For almost $1.8 billion, Taiwan’s Yageo Corp will buy its competitor Kemet Corp. This move will reportedly help Yageo expand worldwide. That’s an 18% premium over the stock’s closing price on November 11.
“The purchase will enhance our capacity to serve clients in high-end automotive, aerospace, industrial, medical, and telecom sectors,” said Yageo CEO Pierre Chen.
It will also be expanded throughout Europe, North America, and Asia, according to a joint statement. It is expected that the combined annual sales of the two companies would be over $3 Billion by 2020. The boards of both corporations have approved the merger, which is subject to regulatory clearance and usual closing conditions.
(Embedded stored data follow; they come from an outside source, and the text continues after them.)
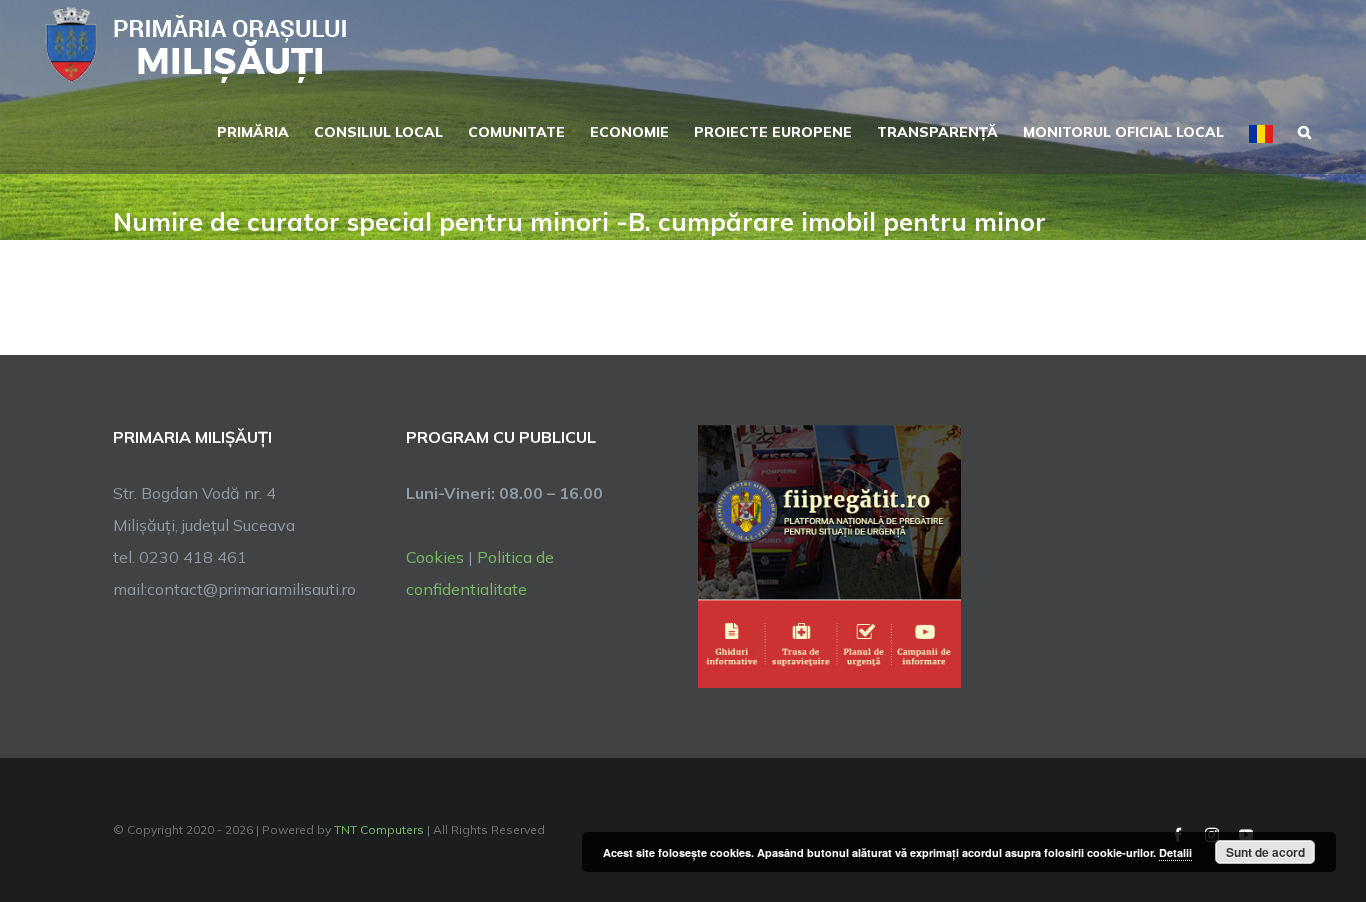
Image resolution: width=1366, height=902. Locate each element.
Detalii (1175, 852)
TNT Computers (379, 829)
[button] (1304, 130)
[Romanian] (1261, 132)
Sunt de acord (1265, 852)
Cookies (435, 557)
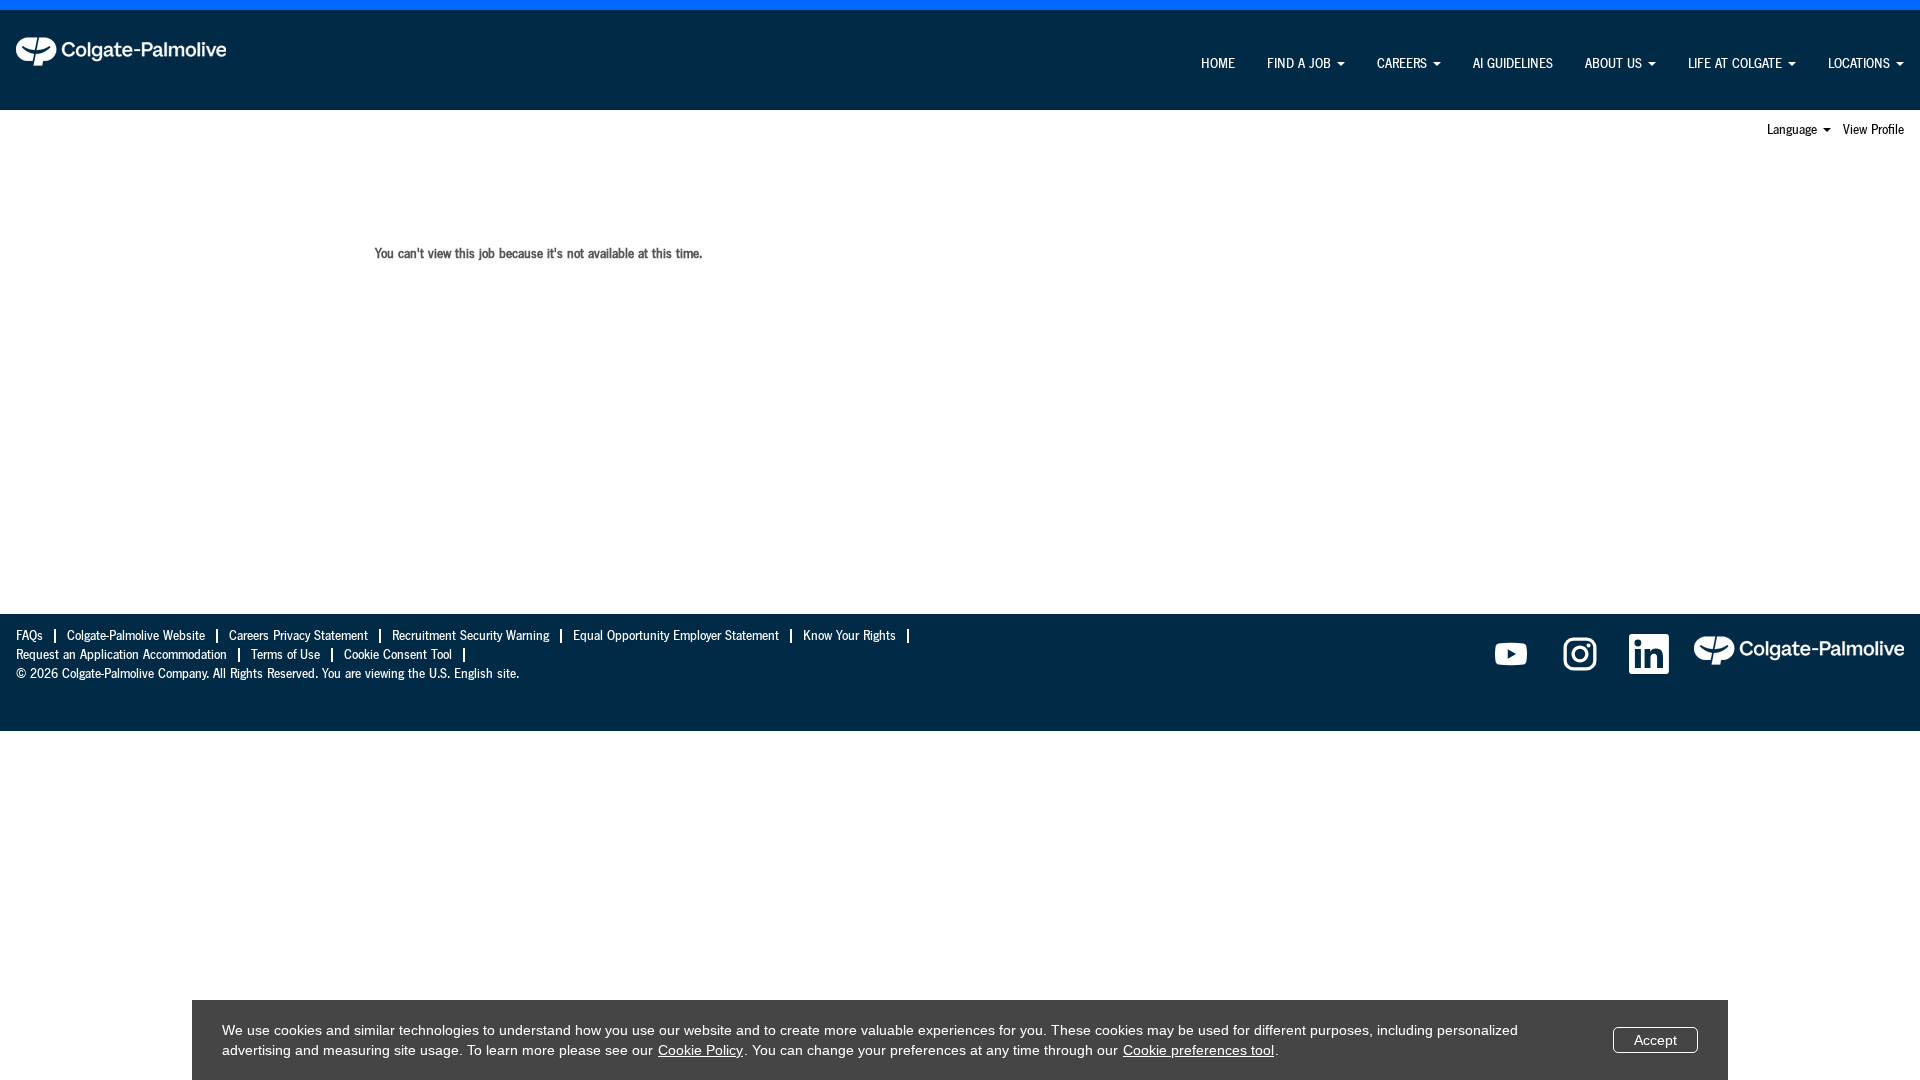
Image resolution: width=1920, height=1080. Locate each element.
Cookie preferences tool (1198, 1050)
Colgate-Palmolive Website (136, 636)
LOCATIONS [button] (1861, 64)
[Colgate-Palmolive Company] (121, 51)
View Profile (1873, 130)
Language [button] (1794, 130)
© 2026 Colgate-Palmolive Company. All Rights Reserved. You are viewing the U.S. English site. (267, 674)
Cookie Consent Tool (398, 655)
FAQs (29, 636)
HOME (1218, 64)
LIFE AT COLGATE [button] (1737, 64)
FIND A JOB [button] (1301, 64)
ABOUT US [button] (1615, 64)
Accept (1655, 1040)
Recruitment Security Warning (470, 636)
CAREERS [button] (1404, 64)
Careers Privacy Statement (298, 636)
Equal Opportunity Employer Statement (676, 636)
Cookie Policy (700, 1050)
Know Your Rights (849, 636)
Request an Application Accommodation (121, 655)
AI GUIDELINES (1513, 64)
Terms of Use (285, 655)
Yageo claimed that the acquisition will be funded by a mix of committed funding and cash on hand.
Yageo’s legal and financial consultants were Taiwan’s Tsar & Tsai Law Firm and Simpson Thacher & Bartlett LLP. Kemet also had legal and financial advice from Skadden, Arps, Slate, Meagher & Flom LLP and Goldman Sachs.
In the same vein, sources say US-based Flex plans to invest in India. Firm’s main goal is to increase exports from South Asia to $12 billion and improve industrial capabilities.
President Richard Hopkins met with Indian politicians, including Communications and IT Minister Ravi Shankar Prasad. To enhance output in India, they discussed “exploring new geographies”, one person said.